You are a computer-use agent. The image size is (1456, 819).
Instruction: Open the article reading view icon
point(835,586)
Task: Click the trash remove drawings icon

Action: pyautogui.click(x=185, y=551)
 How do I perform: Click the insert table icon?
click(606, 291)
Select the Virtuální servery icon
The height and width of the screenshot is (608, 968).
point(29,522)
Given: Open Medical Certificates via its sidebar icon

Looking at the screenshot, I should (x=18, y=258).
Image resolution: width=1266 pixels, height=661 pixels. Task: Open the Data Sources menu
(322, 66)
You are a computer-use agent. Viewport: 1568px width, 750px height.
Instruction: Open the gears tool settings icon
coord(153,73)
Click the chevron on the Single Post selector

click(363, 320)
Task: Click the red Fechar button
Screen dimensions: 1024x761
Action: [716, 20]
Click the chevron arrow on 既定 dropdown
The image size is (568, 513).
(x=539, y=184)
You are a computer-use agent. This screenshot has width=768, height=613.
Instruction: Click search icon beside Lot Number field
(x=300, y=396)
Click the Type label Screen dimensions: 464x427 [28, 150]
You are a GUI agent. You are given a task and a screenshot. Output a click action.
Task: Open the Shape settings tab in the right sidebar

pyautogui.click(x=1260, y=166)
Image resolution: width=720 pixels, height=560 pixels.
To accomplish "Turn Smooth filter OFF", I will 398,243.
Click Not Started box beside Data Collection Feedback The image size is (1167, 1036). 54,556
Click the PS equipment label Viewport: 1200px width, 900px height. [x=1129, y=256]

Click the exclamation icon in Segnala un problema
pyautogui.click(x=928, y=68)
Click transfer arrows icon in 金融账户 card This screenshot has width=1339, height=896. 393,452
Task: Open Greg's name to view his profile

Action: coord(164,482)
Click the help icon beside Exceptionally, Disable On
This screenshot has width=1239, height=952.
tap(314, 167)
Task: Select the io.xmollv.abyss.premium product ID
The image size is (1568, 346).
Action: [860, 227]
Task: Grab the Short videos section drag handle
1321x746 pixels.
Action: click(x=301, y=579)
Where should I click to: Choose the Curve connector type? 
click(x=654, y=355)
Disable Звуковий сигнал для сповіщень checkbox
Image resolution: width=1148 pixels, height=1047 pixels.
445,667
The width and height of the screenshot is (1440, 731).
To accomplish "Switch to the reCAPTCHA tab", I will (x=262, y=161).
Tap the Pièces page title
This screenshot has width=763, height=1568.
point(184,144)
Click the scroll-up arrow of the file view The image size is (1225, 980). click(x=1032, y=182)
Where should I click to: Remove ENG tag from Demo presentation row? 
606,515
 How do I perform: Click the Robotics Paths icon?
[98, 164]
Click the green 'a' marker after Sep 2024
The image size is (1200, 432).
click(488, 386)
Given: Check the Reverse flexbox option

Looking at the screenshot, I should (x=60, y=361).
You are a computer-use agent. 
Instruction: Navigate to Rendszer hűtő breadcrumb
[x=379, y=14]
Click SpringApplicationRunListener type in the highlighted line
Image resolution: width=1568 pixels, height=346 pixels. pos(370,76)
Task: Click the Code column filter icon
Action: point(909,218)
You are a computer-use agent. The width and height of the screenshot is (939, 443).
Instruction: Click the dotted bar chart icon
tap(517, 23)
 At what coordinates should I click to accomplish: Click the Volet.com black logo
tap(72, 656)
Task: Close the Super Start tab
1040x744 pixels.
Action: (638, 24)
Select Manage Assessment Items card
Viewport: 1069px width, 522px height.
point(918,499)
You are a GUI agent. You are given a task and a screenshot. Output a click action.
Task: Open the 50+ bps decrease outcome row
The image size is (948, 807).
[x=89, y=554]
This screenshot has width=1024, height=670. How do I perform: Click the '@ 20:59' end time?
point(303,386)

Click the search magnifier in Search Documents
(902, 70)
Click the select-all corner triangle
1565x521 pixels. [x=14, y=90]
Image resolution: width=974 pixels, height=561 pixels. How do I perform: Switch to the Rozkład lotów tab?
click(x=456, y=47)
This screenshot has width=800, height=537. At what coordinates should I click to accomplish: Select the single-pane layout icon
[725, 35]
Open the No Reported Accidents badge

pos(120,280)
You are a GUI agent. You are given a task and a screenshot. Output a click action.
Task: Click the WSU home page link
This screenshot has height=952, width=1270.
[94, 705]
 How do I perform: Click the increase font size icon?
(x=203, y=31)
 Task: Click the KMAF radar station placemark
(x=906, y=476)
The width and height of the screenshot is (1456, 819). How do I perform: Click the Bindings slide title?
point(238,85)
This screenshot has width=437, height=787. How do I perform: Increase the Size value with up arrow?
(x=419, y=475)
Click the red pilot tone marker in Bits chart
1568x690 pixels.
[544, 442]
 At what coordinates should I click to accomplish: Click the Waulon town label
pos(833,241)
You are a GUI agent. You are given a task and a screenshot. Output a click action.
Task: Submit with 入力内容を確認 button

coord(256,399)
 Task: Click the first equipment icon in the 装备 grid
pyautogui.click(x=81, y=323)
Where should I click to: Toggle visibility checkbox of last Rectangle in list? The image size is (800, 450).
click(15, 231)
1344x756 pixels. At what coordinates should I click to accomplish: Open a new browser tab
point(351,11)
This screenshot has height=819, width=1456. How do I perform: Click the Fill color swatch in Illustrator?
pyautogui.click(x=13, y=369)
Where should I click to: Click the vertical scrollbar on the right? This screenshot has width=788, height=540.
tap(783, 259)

= = = = =

• _Required task_: Can you swap "Lot Number" for "Batch Number" everywhere in the data above and leave everything else unchanged?

• _Worked answer_:
You are a computer-use agent. The image size is (1456, 819).
Instruction: Open the article reading view icon
point(835,586)
Task: Click the trash remove drawings icon

Action: pyautogui.click(x=185, y=551)
 How do I perform: Click the insert table icon?
click(606, 291)
Select the Virtuální servery icon
The height and width of the screenshot is (608, 968).
point(29,522)
Given: Open Medical Certificates via its sidebar icon

Looking at the screenshot, I should (x=18, y=258).
Image resolution: width=1266 pixels, height=661 pixels. Task: Open the Data Sources menu
(322, 66)
You are a computer-use agent. Viewport: 1568px width, 750px height.
Instruction: Open the gears tool settings icon
coord(153,73)
Click the chevron on the Single Post selector

click(363, 320)
Task: Click the red Fechar button
Screen dimensions: 1024x761
Action: [716, 20]
Click the chevron arrow on 既定 dropdown
The image size is (568, 513).
(x=539, y=184)
You are a computer-use agent. This screenshot has width=768, height=613.
Instruction: Click search icon beside Batch Number field
(x=300, y=396)
Click the Type label Screen dimensions: 464x427 [28, 150]
You are a GUI agent. You are given a task and a screenshot. Output a click action.
Task: Open the Shape settings tab in the right sidebar

pyautogui.click(x=1260, y=166)
Image resolution: width=720 pixels, height=560 pixels.
To accomplish "Turn Smooth filter OFF", I will 398,243.
Click Not Started box beside Data Collection Feedback The image size is (1167, 1036). 54,556
Click the PS equipment label Viewport: 1200px width, 900px height. [x=1129, y=256]

Click the exclamation icon in Segnala un problema
pyautogui.click(x=928, y=68)
Click transfer arrows icon in 金融账户 card This screenshot has width=1339, height=896. 393,452
Task: Open Greg's name to view his profile

Action: coord(164,482)
Click the help icon beside Exceptionally, Disable On
This screenshot has width=1239, height=952.
tap(314, 167)
Task: Select the io.xmollv.abyss.premium product ID
The image size is (1568, 346).
Action: [860, 227]
Task: Grab the Short videos section drag handle
1321x746 pixels.
Action: click(x=301, y=579)
Where should I click to: Choose the Curve connector type? 
click(x=654, y=355)
Disable Звуковий сигнал для сповіщень checkbox
Image resolution: width=1148 pixels, height=1047 pixels.
445,667
The width and height of the screenshot is (1440, 731).
To accomplish "Switch to the reCAPTCHA tab", I will (x=262, y=161).
Tap the Pièces page title
This screenshot has width=763, height=1568.
point(184,144)
Click the scroll-up arrow of the file view The image size is (1225, 980). click(x=1032, y=182)
Where should I click to: Remove ENG tag from Demo presentation row? 
606,515
 How do I perform: Click the Robotics Paths icon?
[98, 164]
Click the green 'a' marker after Sep 2024
The image size is (1200, 432).
click(488, 386)
Given: Check the Reverse flexbox option

Looking at the screenshot, I should (x=60, y=361).
You are a computer-use agent. 
Instruction: Navigate to Rendszer hűtő breadcrumb
[x=379, y=14]
Click SpringApplicationRunListener type in the highlighted line
Image resolution: width=1568 pixels, height=346 pixels. pos(370,76)
Task: Click the Code column filter icon
Action: point(909,218)
You are a computer-use agent. The width and height of the screenshot is (939, 443).
Instruction: Click the dotted bar chart icon
tap(517, 23)
 At what coordinates should I click to accomplish: Click the Volet.com black logo
tap(72, 656)
Task: Close the Super Start tab
1040x744 pixels.
Action: (638, 24)
Select Manage Assessment Items card
Viewport: 1069px width, 522px height.
point(918,499)
You are a GUI agent. You are given a task and a screenshot. Output a click action.
Task: Open the 50+ bps decrease outcome row
The image size is (948, 807).
[x=89, y=554]
This screenshot has width=1024, height=670. How do I perform: Click the '@ 20:59' end time?
point(303,386)

Click the search magnifier in Search Documents
(902, 70)
Click the select-all corner triangle
1565x521 pixels. [x=14, y=90]
Image resolution: width=974 pixels, height=561 pixels. How do I perform: Switch to the Rozkład lotów tab?
click(x=456, y=47)
This screenshot has width=800, height=537. At what coordinates should I click to accomplish: Select the single-pane layout icon
[725, 35]
Open the No Reported Accidents badge

pos(120,280)
You are a GUI agent. You are given a task and a screenshot. Output a click action.
Task: Click the WSU home page link
This screenshot has height=952, width=1270.
[94, 705]
 How do I perform: Click the increase font size icon?
(x=203, y=31)
 Task: Click the KMAF radar station placemark
(x=906, y=476)
The width and height of the screenshot is (1456, 819). How do I perform: Click the Bindings slide title?
point(238,85)
This screenshot has width=437, height=787. How do I perform: Increase the Size value with up arrow?
(x=419, y=475)
Click the red pilot tone marker in Bits chart
1568x690 pixels.
[544, 442]
 At what coordinates should I click to accomplish: Click the Waulon town label
pos(833,241)
You are a GUI agent. You are given a task and a screenshot. Output a click action.
Task: Submit with 入力内容を確認 button

coord(256,399)
 Task: Click the first equipment icon in the 装备 grid
pyautogui.click(x=81, y=323)
Where should I click to: Toggle visibility checkbox of last Rectangle in list? The image size is (800, 450).
click(15, 231)
1344x756 pixels. At what coordinates should I click to accomplish: Open a new browser tab
point(351,11)
This screenshot has height=819, width=1456. How do I perform: Click the Fill color swatch in Illustrator?
pyautogui.click(x=13, y=369)
Where should I click to: Click the vertical scrollbar on the right? This screenshot has width=788, height=540.
tap(783, 259)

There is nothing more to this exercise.